How Cracking Eggs Directly Into The Pan Can Ruin Them

In an interview with Fast Company, Amazon CEO Jeff Bezos bragged that he "can crack eggs with one hand." He said he learned to do it back at his first job working at McDonald's. He said he'd "get a big bowl and crack 300 eggs into it." You'll notice that even at McDonald's in the bygone days of yore, no one was cracking eggs right into a pan.

It's a tough thing to hear that you've been cracking eggs wrong your whole life. It seems like a simple equation to knock the egg open right on the side of the pan and get straight to cooking. While this might save precious seconds, it can quickly wreck an otherwise flawless meal.

There are many reasons to avoid cracking eggs directly into the pan. There's the issue of controlling where in the pan your eggs land, keeping shells out of your culinary creation, and allowing them to cook more evenly. Plus, if you run across a literal bad egg, not cracking it into the pan prevents it from tainting your cooking surface.

To keep command of your eggs, crack them into a separate bowl

There's no such thing as a pan that heats entirely evenly. As it sits on a burner, there are going to be various zones of warmth, with the area directly over the burner being hotter than points around it. Because of this, it's helpful to be able to decide exactly where you want food to land in the pan. If you're rapidly smashing an egg open and then dumping it in, you don't have the same control as you would if you were pouring the egg from a separate container.
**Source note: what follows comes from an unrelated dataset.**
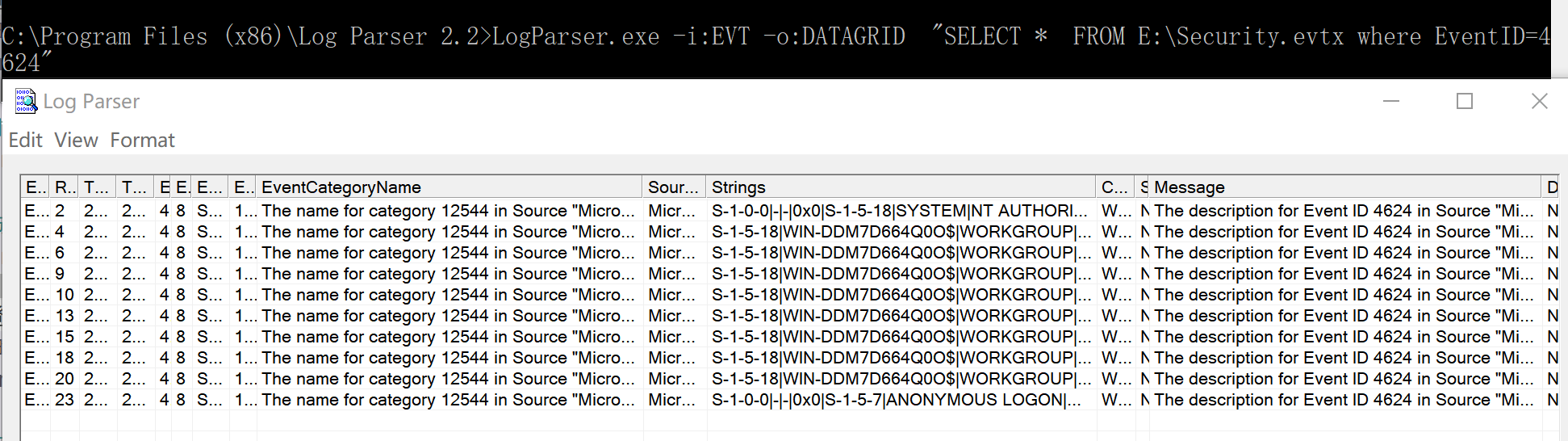This screenshot has height=441, width=1568.
Task: Select the row with record number 23
Action: click(65, 400)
Chef Alton Brown, for instance, suggests using a receptacle to ensure more careful pouring and even cooking in his recipe for over-easy eggs. "Never crack eggs directly into a pan — always crack them into a cup or ramekin," Brown writes. "It's the only way to make sure they cook evenly, and you can pour them into the pan right where you want them." The same method applies to eggs of nearly any style.

Cracking eggs into a bowl also reduces the number of shells

Anyone who's bitten into an egg and encountered a bit of shell knows that it can taint the entire dish. It always seems to happen on the first couple of bites, and it can make you wonder if you somehow chipped a tooth. Then, you're likely to eat slowly and carefully, for fear of another crunchy, chalky experience.

Self explains that when you crack eggs right into a pan, it's not always possible to get the shell pieces out before they're cooked into the eggs. The other issue is that you're trying to get the shells out of a hot pan, which is more difficult than it would be with a cool bowl. You can also see the shells more easily, as they aren't blending into the whites as they cook.

Though you can streamline your life by cracking eggs right into the pan, the suffering that can come from it, and the loss of control are hardly worth the time you'll get back. Plus, you'll be able to make your best egg dishes even better — and free of errant, unwanted crunch.